Directions for this task
Among the entries below, copy only the span from the line containing "Screen dimensions: 810x945" through the line containing "Task: Tap product number 0565242002032". Do so exactly, and skip the pictures.

Record extracts
───

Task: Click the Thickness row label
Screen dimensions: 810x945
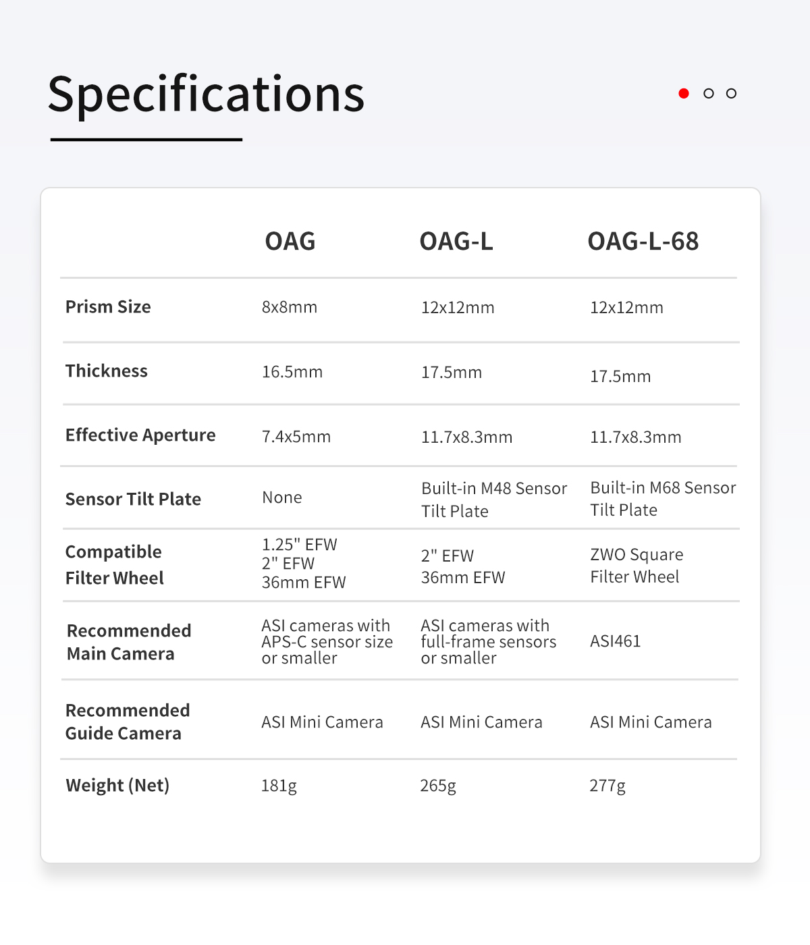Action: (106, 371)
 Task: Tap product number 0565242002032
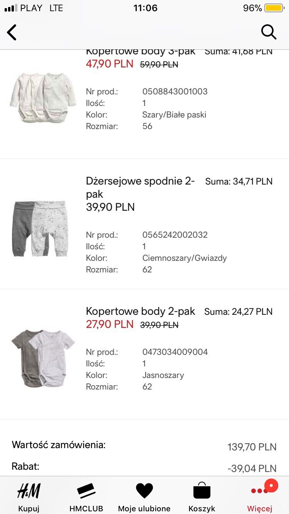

───

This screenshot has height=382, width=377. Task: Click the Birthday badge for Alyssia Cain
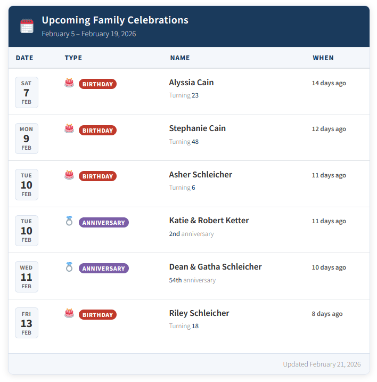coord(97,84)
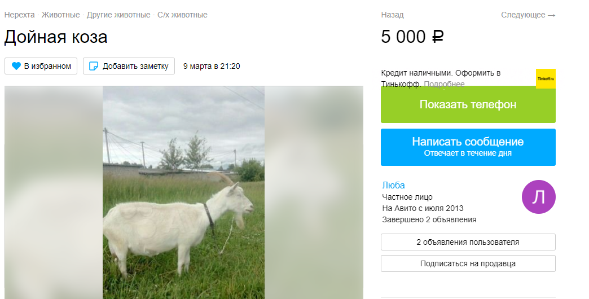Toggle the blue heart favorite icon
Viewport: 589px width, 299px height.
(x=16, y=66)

───

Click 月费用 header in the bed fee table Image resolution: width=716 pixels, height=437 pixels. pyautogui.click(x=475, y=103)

───

Result of this task
Screen dimensions: 810x945
Action: (106, 371)
 Task: Tap product number 0565242002032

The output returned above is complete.